| Instructions to follow |
Starting with the first line, output the data exactly, through to the last line.

| Given records |
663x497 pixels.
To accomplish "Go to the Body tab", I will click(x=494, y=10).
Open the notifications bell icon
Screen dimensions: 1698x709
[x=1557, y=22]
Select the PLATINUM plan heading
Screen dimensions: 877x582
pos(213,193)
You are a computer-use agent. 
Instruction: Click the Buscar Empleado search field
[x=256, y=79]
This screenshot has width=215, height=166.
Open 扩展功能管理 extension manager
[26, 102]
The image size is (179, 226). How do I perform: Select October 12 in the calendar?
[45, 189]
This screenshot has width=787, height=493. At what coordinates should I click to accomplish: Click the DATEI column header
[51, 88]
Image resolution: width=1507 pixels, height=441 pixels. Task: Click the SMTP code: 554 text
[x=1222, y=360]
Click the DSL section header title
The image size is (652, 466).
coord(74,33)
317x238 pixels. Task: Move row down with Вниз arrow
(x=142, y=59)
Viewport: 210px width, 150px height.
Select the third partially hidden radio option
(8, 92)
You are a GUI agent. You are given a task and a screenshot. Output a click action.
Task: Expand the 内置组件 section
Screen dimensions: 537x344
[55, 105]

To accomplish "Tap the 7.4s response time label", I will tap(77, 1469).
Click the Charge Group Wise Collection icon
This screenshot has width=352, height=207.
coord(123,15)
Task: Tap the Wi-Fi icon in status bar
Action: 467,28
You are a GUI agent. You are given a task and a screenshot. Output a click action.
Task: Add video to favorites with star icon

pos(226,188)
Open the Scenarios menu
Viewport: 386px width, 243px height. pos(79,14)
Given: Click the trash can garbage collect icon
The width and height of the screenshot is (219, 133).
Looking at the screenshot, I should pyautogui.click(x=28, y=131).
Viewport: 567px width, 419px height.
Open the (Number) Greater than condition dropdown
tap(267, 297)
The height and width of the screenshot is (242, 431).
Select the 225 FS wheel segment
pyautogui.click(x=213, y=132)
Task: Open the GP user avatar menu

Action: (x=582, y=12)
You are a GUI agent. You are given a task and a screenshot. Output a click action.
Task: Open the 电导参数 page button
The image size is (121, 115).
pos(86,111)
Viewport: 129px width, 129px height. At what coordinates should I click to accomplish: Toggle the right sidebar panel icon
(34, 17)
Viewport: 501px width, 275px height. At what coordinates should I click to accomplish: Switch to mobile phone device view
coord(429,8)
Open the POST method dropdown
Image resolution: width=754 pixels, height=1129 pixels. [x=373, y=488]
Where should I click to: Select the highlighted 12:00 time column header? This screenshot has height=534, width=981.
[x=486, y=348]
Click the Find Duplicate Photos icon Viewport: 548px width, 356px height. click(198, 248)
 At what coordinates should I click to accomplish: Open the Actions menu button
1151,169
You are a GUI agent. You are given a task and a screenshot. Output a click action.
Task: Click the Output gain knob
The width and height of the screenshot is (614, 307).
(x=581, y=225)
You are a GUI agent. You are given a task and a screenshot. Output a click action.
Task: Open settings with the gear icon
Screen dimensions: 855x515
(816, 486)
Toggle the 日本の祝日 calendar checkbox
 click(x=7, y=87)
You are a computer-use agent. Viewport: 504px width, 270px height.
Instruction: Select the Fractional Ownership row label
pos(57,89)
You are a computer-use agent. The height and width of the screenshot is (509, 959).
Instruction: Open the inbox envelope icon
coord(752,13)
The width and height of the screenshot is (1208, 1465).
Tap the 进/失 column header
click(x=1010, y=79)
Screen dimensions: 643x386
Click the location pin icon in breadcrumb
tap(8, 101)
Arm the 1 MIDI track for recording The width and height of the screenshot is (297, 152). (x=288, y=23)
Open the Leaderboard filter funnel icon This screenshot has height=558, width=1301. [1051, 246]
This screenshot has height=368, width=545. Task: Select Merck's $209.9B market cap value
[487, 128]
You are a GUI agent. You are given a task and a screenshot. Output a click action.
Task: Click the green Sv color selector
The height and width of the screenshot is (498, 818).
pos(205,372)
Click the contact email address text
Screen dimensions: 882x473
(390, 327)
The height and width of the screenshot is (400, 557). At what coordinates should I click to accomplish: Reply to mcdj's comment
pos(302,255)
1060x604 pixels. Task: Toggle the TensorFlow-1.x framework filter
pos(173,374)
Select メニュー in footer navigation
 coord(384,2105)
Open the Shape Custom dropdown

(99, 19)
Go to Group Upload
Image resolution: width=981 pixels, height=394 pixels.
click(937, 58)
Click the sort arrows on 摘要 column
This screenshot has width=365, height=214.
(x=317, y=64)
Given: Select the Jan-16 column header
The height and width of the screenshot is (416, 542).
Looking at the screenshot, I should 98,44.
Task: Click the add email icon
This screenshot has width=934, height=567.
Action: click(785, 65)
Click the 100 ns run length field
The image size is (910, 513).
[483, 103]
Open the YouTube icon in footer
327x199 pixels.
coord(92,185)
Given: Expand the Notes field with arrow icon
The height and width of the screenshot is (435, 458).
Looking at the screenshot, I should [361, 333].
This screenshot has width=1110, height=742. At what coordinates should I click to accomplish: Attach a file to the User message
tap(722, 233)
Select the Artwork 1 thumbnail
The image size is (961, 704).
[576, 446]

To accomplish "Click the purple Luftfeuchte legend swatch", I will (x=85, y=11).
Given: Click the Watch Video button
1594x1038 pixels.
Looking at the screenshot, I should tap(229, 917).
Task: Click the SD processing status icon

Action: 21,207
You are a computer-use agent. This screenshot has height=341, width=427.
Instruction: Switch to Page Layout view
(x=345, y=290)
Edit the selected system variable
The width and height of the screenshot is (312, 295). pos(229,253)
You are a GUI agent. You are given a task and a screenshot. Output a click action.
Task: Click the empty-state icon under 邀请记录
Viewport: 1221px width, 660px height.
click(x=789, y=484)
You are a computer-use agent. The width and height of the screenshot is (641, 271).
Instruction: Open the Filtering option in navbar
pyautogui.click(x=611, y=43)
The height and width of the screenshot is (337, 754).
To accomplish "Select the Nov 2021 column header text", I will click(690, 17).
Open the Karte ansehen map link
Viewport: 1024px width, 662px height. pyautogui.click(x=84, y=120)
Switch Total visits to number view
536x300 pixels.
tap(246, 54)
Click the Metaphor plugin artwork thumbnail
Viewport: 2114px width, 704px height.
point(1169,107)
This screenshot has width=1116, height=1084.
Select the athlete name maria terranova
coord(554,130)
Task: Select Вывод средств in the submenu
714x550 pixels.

| Solution for this problem |
663x497 pixels.
To accomplish "Go to the Body tab", I will click(x=494, y=10).
Open the notifications bell icon
Screen dimensions: 1698x709
[x=1557, y=22]
Select the PLATINUM plan heading
Screen dimensions: 877x582
pos(213,193)
You are a computer-use agent. 
Instruction: Click the Buscar Empleado search field
[x=256, y=79]
This screenshot has width=215, height=166.
Open 扩展功能管理 extension manager
[26, 102]
The image size is (179, 226). How do I perform: Select October 12 in the calendar?
[45, 189]
This screenshot has width=787, height=493. At what coordinates should I click to accomplish: Click the DATEI column header
[51, 88]
Image resolution: width=1507 pixels, height=441 pixels. Task: Click the SMTP code: 554 text
[x=1222, y=360]
Click the DSL section header title
The image size is (652, 466).
coord(74,33)
317x238 pixels. Task: Move row down with Вниз arrow
(x=142, y=59)
Viewport: 210px width, 150px height.
Select the third partially hidden radio option
(8, 92)
You are a GUI agent. You are given a task and a screenshot. Output a click action.
Task: Expand the 内置组件 section
Screen dimensions: 537x344
[55, 105]

To accomplish "Tap the 7.4s response time label", I will tap(77, 1469).
Click the Charge Group Wise Collection icon
This screenshot has width=352, height=207.
coord(123,15)
Task: Tap the Wi-Fi icon in status bar
Action: 467,28
You are a GUI agent. You are given a task and a screenshot. Output a click action.
Task: Add video to favorites with star icon

pos(226,188)
Open the Scenarios menu
Viewport: 386px width, 243px height. pos(79,14)
Given: Click the trash can garbage collect icon
The width and height of the screenshot is (219, 133).
Looking at the screenshot, I should pyautogui.click(x=28, y=131).
Viewport: 567px width, 419px height.
Open the (Number) Greater than condition dropdown
tap(267, 297)
The height and width of the screenshot is (242, 431).
Select the 225 FS wheel segment
pyautogui.click(x=213, y=132)
Task: Open the GP user avatar menu

Action: (x=582, y=12)
You are a GUI agent. You are given a task and a screenshot. Output a click action.
Task: Open the 电导参数 page button
The image size is (121, 115).
pos(86,111)
Viewport: 129px width, 129px height. At what coordinates should I click to accomplish: Toggle the right sidebar panel icon
(34, 17)
Viewport: 501px width, 275px height. At what coordinates should I click to accomplish: Switch to mobile phone device view
coord(429,8)
Open the POST method dropdown
Image resolution: width=754 pixels, height=1129 pixels. [x=373, y=488]
Where should I click to: Select the highlighted 12:00 time column header? This screenshot has height=534, width=981.
[x=486, y=348]
Click the Find Duplicate Photos icon Viewport: 548px width, 356px height. click(198, 248)
 At what coordinates should I click to accomplish: Open the Actions menu button
1151,169
You are a GUI agent. You are given a task and a screenshot. Output a click action.
Task: Click the Output gain knob
The width and height of the screenshot is (614, 307).
(x=581, y=225)
You are a GUI agent. You are given a task and a screenshot. Output a click action.
Task: Open settings with the gear icon
Screen dimensions: 855x515
(816, 486)
Toggle the 日本の祝日 calendar checkbox
 click(x=7, y=87)
You are a computer-use agent. Viewport: 504px width, 270px height.
Instruction: Select the Fractional Ownership row label
pos(57,89)
You are a computer-use agent. The height and width of the screenshot is (509, 959).
Instruction: Open the inbox envelope icon
coord(752,13)
The width and height of the screenshot is (1208, 1465).
Tap the 进/失 column header
click(x=1010, y=79)
Screen dimensions: 643x386
Click the location pin icon in breadcrumb
tap(8, 101)
Arm the 1 MIDI track for recording The width and height of the screenshot is (297, 152). (x=288, y=23)
Open the Leaderboard filter funnel icon This screenshot has height=558, width=1301. [1051, 246]
This screenshot has height=368, width=545. Task: Select Merck's $209.9B market cap value
[487, 128]
You are a GUI agent. You are given a task and a screenshot. Output a click action.
Task: Click the green Sv color selector
The height and width of the screenshot is (498, 818).
pos(205,372)
Click the contact email address text
Screen dimensions: 882x473
(390, 327)
The height and width of the screenshot is (400, 557). At what coordinates should I click to accomplish: Reply to mcdj's comment
pos(302,255)
1060x604 pixels. Task: Toggle the TensorFlow-1.x framework filter
pos(173,374)
Select メニュー in footer navigation
 coord(384,2105)
Open the Shape Custom dropdown

(99, 19)
Go to Group Upload
Image resolution: width=981 pixels, height=394 pixels.
click(937, 58)
Click the sort arrows on 摘要 column
This screenshot has width=365, height=214.
(x=317, y=64)
Given: Select the Jan-16 column header
The height and width of the screenshot is (416, 542).
Looking at the screenshot, I should 98,44.
Task: Click the add email icon
This screenshot has width=934, height=567.
Action: click(785, 65)
Click the 100 ns run length field
The image size is (910, 513).
[483, 103]
Open the YouTube icon in footer
327x199 pixels.
coord(92,185)
Given: Expand the Notes field with arrow icon
The height and width of the screenshot is (435, 458).
Looking at the screenshot, I should [361, 333].
This screenshot has width=1110, height=742. At what coordinates should I click to accomplish: Attach a file to the User message
tap(722, 233)
Select the Artwork 1 thumbnail
The image size is (961, 704).
[576, 446]

To accomplish "Click the purple Luftfeuchte legend swatch", I will (x=85, y=11).
Given: Click the Watch Video button
1594x1038 pixels.
Looking at the screenshot, I should tap(229, 917).
Task: Click the SD processing status icon

Action: 21,207
You are a computer-use agent. This screenshot has height=341, width=427.
Instruction: Switch to Page Layout view
(x=345, y=290)
Edit the selected system variable
The width and height of the screenshot is (312, 295). pos(229,253)
You are a GUI agent. You are given a task and a screenshot. Output a click action.
Task: Click the empty-state icon under 邀请记录
Viewport: 1221px width, 660px height.
click(x=789, y=484)
You are a computer-use agent. The width and height of the screenshot is (641, 271).
Instruction: Open the Filtering option in navbar
pyautogui.click(x=611, y=43)
The height and width of the screenshot is (337, 754).
To accomplish "Select the Nov 2021 column header text", I will click(690, 17).
Open the Karte ansehen map link
Viewport: 1024px width, 662px height. pyautogui.click(x=84, y=120)
Switch Total visits to number view
536x300 pixels.
tap(246, 54)
Click the Metaphor plugin artwork thumbnail
Viewport: 2114px width, 704px height.
point(1169,107)
This screenshot has width=1116, height=1084.
Select the athlete name maria terranova
coord(554,130)
Task: Select Вывод средств in the submenu
714x550 pixels.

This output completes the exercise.